ELUCIDATING AND ENGINEERING LEGONMYCIN BIOSYNTHESIS: A FRAMEWORK FOR HETEROBICYCLIC BIOTRANSFORMATION

Many currently used drugs that we rely on for the treatment of cancer, bacterial infection, immune disorders and viral infections are either natural products or are derived from natural products. As such natural products still remain the major source of lead compounds for the development of new drugs and diagnostic molecules. However, natural products are often complex in terms of structure and composition making them difficult for synthetic chemists to access and thus develop further. In contrast bacteria can possess an amazing inventory of complex chemistry that organic chemists only dream of.

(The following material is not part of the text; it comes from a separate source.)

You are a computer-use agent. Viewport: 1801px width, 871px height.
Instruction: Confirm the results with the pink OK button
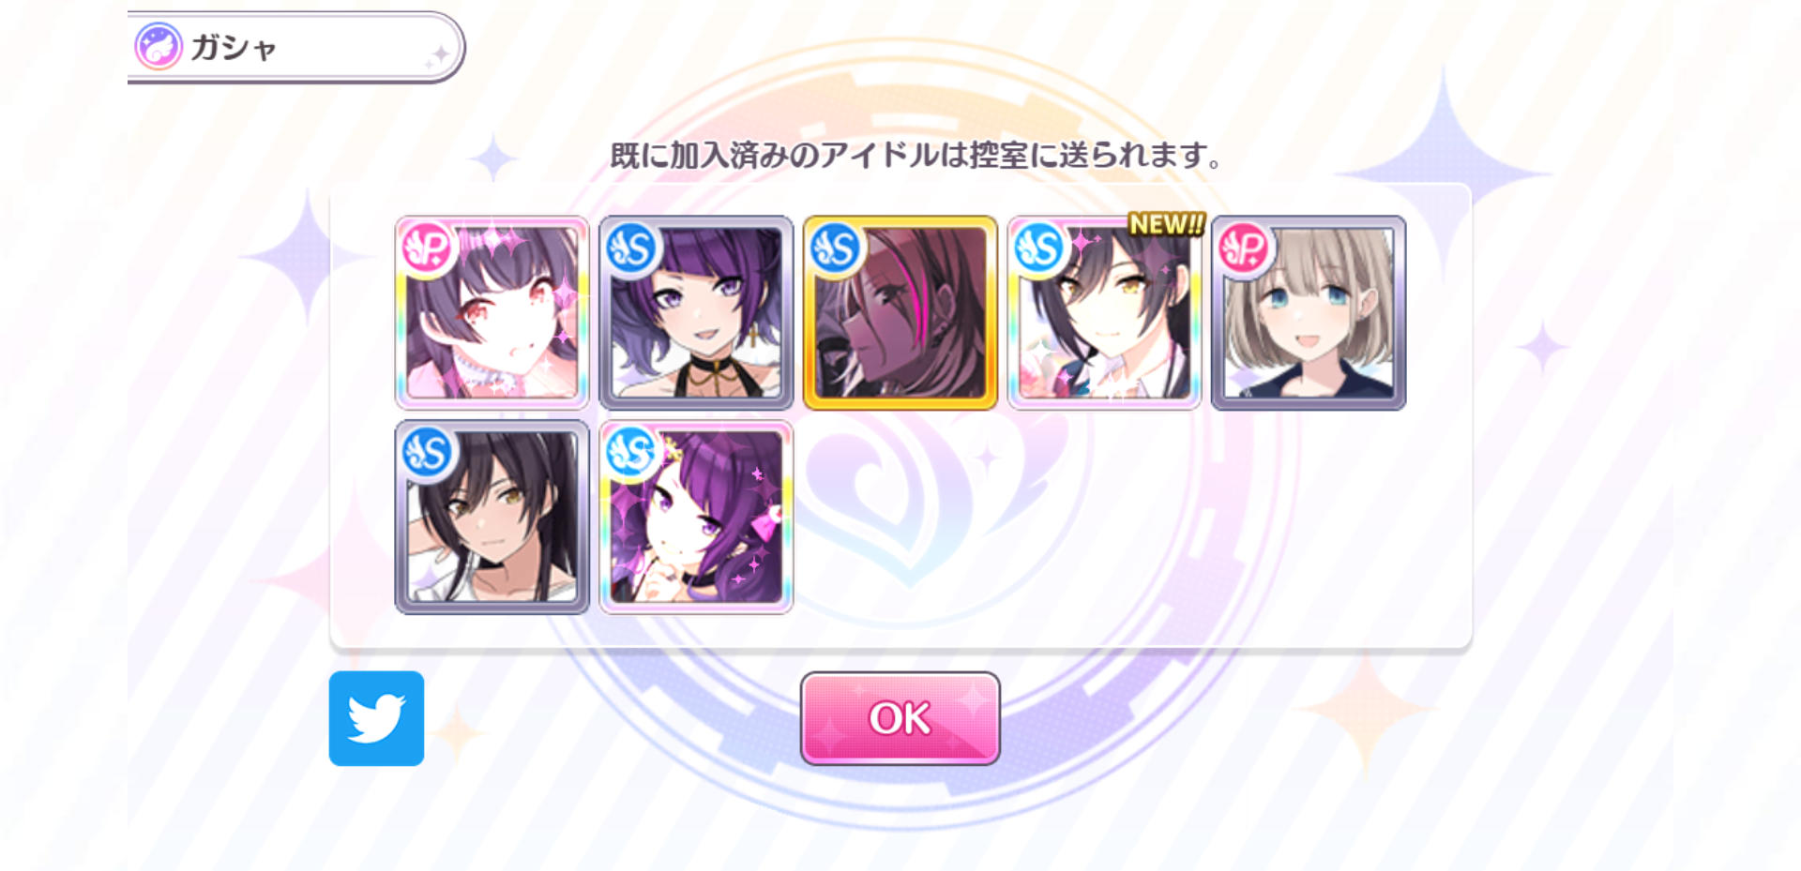pyautogui.click(x=900, y=718)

In making new molecules, a key challenge is often to identify plausible new scaffolds or motifs (also known as chemical diversity) which is at the heart of drug discovery. We are going to study two bacterial enzymes that have the capability to convert linear peptide into heterobicyclic molecules under mild reactive conditions. These heterobicyclic ring systems are a common motif in biologically important compounds but there does not have any good way of making them by synthetic chemistry. The use of the bacterial enzymes to accomplish chemical tasks is well established in food industry and the benefits in terms of sustainable manufacturing are well document. However, the application of enzymatic process/ industrial biotechnology processes are still under developed the fine chemical, pharmaceutical and agricultural industries. By working out the catalytic capabilities of the two enzymes we will gain the ability to develop their industrial biotechnological potential. In doing this, we will be able to make novel building blocks (also known as scaffolds) and, access new biologically active compounds.